Make an exact copy of the lines starting at the top of the listing below and ending at the line that contains "info@replayindia.com (1435, 1493)", inclusive.

--

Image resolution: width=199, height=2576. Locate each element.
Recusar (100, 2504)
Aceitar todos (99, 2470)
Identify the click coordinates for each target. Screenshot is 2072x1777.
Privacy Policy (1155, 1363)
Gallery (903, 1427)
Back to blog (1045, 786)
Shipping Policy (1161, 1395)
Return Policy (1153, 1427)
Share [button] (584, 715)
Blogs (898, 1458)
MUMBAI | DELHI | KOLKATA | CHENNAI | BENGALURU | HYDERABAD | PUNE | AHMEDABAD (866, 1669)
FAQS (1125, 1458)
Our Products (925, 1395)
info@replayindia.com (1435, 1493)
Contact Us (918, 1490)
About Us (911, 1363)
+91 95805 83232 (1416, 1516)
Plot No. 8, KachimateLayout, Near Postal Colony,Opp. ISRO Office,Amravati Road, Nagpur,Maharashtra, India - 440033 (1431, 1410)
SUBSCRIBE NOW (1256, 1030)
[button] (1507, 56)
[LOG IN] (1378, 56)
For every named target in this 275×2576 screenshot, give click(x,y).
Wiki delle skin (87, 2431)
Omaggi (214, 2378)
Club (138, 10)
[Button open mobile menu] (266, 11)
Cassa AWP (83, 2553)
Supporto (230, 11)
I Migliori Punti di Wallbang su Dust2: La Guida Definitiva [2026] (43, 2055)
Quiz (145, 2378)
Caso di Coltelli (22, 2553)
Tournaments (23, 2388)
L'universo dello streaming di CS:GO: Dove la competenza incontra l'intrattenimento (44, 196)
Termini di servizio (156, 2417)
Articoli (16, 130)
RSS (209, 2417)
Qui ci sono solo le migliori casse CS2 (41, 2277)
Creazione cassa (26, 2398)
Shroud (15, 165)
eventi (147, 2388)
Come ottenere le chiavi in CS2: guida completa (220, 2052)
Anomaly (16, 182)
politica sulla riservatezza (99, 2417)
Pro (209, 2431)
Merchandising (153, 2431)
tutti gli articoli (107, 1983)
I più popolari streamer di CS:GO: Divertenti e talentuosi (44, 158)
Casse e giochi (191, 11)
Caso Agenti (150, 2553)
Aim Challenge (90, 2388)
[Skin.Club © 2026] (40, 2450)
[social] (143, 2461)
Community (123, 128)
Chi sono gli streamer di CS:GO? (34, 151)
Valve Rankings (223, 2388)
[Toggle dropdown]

--

[Answer to this problem]:
Image resolution: width=199, height=2576. Locate each element.
Recusar (100, 2504)
Aceitar todos (99, 2470)
Identify the click coordinates for each target. Screenshot is 2072x1777.
Privacy Policy (1155, 1363)
Gallery (903, 1427)
Back to blog (1045, 786)
Shipping Policy (1161, 1395)
Return Policy (1153, 1427)
Share [button] (584, 715)
Blogs (898, 1458)
MUMBAI | DELHI | KOLKATA | CHENNAI | BENGALURU | HYDERABAD | PUNE | AHMEDABAD (866, 1669)
FAQS (1125, 1458)
Our Products (925, 1395)
info@replayindia.com (1435, 1493)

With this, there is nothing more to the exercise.